La nouvelle a ainsi confirmé la rumeur qui courait dans les rues scabreuses et les bars surchauffés de Conakry depuis quelques semaines.

Depuis sa promesse de changer de gouvernement, le 08 mars 2018 lors de la célébration de la journée internationale des femmes, le président de la République n’avait cessé d’alimenter les débats et les fantasmes chez les observateurs. L’administration publique tournait au ralenti pour ne pas dire qu’elle s’était arrêtée.
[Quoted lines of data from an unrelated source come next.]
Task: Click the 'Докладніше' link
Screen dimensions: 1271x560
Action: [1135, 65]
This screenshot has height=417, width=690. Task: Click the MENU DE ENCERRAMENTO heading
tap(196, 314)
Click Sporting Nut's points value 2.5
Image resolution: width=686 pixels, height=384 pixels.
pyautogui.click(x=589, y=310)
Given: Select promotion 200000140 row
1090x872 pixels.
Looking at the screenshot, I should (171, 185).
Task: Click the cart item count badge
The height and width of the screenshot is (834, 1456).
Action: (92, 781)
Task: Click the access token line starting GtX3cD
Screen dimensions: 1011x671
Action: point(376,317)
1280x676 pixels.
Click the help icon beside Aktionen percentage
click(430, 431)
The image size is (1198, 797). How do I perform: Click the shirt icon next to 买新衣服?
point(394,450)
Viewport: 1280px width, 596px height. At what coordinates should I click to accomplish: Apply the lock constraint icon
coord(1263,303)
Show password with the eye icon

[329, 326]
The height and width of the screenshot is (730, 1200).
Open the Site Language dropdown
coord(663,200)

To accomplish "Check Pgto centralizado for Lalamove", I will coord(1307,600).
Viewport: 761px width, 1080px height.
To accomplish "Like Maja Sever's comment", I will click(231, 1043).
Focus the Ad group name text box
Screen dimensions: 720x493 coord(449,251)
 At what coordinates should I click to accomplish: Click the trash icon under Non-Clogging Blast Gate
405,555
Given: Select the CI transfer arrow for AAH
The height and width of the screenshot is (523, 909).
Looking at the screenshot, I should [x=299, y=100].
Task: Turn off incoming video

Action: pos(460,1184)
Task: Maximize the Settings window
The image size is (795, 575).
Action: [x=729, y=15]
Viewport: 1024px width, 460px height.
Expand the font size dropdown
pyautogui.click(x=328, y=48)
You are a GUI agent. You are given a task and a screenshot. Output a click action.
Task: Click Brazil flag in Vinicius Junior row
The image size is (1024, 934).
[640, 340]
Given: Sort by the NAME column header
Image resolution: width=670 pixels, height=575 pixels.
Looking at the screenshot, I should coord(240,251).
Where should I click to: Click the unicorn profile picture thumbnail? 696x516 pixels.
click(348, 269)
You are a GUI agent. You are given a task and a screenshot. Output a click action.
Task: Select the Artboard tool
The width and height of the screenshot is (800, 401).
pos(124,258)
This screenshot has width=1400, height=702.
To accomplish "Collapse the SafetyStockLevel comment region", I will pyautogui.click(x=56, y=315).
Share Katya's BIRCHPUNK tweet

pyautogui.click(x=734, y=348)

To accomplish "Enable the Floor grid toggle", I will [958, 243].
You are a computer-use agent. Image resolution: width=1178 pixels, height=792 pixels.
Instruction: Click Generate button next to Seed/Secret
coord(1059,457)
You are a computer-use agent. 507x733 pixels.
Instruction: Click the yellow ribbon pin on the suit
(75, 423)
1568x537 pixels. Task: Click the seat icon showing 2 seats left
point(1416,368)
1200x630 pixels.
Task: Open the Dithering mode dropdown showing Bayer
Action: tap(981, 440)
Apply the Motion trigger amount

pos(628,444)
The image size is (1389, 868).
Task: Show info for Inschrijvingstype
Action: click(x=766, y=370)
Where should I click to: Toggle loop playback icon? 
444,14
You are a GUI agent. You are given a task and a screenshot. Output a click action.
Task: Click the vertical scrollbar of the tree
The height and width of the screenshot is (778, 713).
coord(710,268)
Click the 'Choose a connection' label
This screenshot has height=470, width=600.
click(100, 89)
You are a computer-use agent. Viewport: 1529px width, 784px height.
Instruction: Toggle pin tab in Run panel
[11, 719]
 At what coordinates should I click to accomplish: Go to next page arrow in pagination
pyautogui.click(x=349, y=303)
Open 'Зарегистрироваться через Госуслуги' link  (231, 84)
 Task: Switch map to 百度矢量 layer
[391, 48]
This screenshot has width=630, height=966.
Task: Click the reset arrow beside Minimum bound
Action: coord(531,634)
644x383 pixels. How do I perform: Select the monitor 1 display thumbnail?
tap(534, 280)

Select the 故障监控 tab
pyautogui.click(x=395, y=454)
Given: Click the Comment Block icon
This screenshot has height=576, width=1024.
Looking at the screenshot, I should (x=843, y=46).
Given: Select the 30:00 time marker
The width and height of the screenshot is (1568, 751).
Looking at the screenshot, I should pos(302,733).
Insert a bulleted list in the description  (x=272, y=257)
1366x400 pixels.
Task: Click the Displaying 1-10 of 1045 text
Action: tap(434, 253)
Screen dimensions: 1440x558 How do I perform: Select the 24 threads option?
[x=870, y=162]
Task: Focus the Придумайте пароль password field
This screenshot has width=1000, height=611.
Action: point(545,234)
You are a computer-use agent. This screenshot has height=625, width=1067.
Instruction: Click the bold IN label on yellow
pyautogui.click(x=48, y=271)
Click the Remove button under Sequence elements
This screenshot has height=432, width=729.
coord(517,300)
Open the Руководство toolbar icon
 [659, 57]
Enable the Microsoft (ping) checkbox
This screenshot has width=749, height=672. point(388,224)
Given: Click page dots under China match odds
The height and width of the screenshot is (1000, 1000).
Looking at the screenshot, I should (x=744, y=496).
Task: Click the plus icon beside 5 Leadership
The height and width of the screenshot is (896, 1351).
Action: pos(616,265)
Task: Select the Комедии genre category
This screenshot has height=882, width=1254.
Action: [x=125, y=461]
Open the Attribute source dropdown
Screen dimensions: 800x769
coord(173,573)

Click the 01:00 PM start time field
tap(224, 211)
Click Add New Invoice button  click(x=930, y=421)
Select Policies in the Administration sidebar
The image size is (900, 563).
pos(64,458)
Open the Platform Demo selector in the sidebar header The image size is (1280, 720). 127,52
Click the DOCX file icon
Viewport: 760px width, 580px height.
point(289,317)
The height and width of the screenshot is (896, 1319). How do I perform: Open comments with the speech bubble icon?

Si « Don Kass » figurait parmi les favoris pour occuper ce poste de Premier ministre, nombreux sont les commentateurs qui pensaient que la principale condition établie par le Bureau Politique National du RPG arc-en-ciel (être du parti au pouvoir pour devenir Premier ministre), allait constituer un frein à l’ascension de ce dernier. Car il est clairement établi que monsieur Kassory Fofana aspire à occuper le Kibanyi de Sékoutoureyah. En 2015, malgré ses efforts et son slogan controversé d’« un coup KO » pour la réélection de son champion, son parti le GPT garda son indépendance et refusa d’être absorbé par le RPG arc-en-ciel.

Cette fusion du GPT et d’autres partis de la mouvance présidentielle comme le PNR de BAH Fisher et l’UNR du ministre de l’industrie et des PME Boubacar BARRY dans le parti au pouvoir, trahit l’image du dur à cuire que le président tient tant à véhiculer. Lui, qui martelait à qui veut l’entendre qu’il ne nommera pas un gouvernement sous la pression ou le diktat. Nous savons et depuis toujours que le président cède à la pression puisque refusant, et ce, en violation flagrante des dispositions de la Constitution, à couper le cordon ombilical avec le RPG arc-en-ciel, il accède aux desiderata de celui-ci.
L’autre fait marquant de ce remaniement est le maintien du pacte hautement antirépublicain entre le président de la République et la région naturelle de la basse Guinée. Ce calcul à caractère régionaliste qui veut que tous les premiers ministres sous la troisième république soient issus de cette région, est né dans la tête du candidat Alpha CONDE et il a encore la peau dure. Quitte à empiéter davantage sur le tissu social déjà en lambeau depuis belle lurette.

À présent que tous les regards sont tournés vers ce nouveau gouvernement qui, nous espérons sera à l’écoute du peuple et surtout de la fameuse « majorité silencieuse » qui fulmine dans la dèche et prend son mal en patience, il est légitime de se poser cette question : que peut faire ce nouveau gouvernement ?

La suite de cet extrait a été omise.